Secondo l’Adoc (Associazione per la difesa e l’orientamento dei consumatori), che fornisce questi dati elaborando quelli forniti dalle associazioni di categoria, ogni giorno rimane invenduto oppure viene acquistato e non consumato circa il 18% del pane fresco prodotto: vale a dire ben 13.000 mila quintali sui 72.000 sfornati. Così, a fine anno, l’ammontare dello spreco, in euro, arriva oltre i 43 milioni.

Il settore in cui risulta più difficile porre argine a questo fenomeno è quello della grande distribuzione, che rappresenta il 40% del mercato. Supermercati, ipermercati e discount sono praticamente costretti, per così dire, a “preventivare” lo spreco in quanto, per esigenze di marketing, devono presentare fino all'ora di chiusura gli scaffali sempre colmi di numerosi formati di pane appena sfornato. In tal modo, circa il 25% del prodotto di giornata viene buttato perché invenduto. E bisogna anche rilevare che l’operazione di smaltimento (di cui in genere si occupano i panificatori che forniscono i punti vendita) ha un costo che, fatalmente, incide sul prezzo finale del prodotto.

In ogni caso, nonostante questi dati facciano una certa impressione, va segnalato che gli italiani hanno fatto registrare un’inversione di tendenza.
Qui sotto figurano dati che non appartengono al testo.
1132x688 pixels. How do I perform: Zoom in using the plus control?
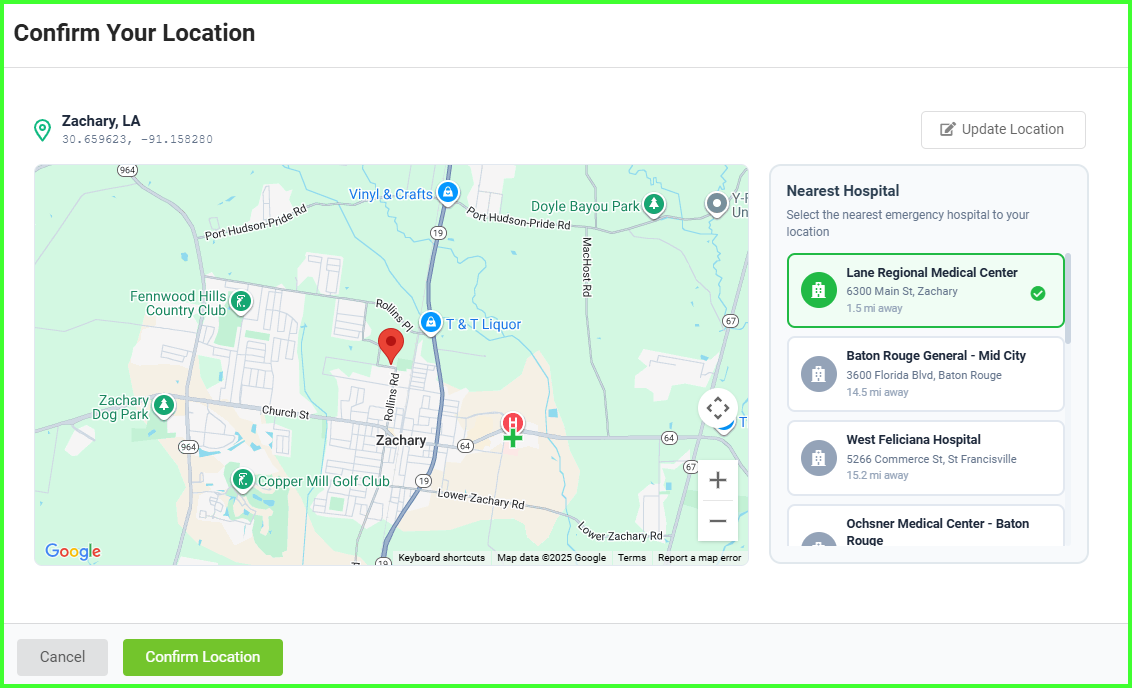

Complice la crisi, ma anche grazie a un’effettiva attenzione virtuosa, si stanno abituando a gettare meno cibo e, quindi, anche a riutilizzare il pane. Circa la metà, si è abituata a mangiare quello del giorno precedente scoprendo che, quando è di buona qualità, basta semplicemente riscaldarlo in forno per mettere in tavola un prodotto gradevole. Quasi un quinto, se prevede di non usarlo a breve termine, lo surgela. Poi c’è chi lo grattugia o chi (soprattutto se vive in campagna) lo impiega come mangime per gli animali.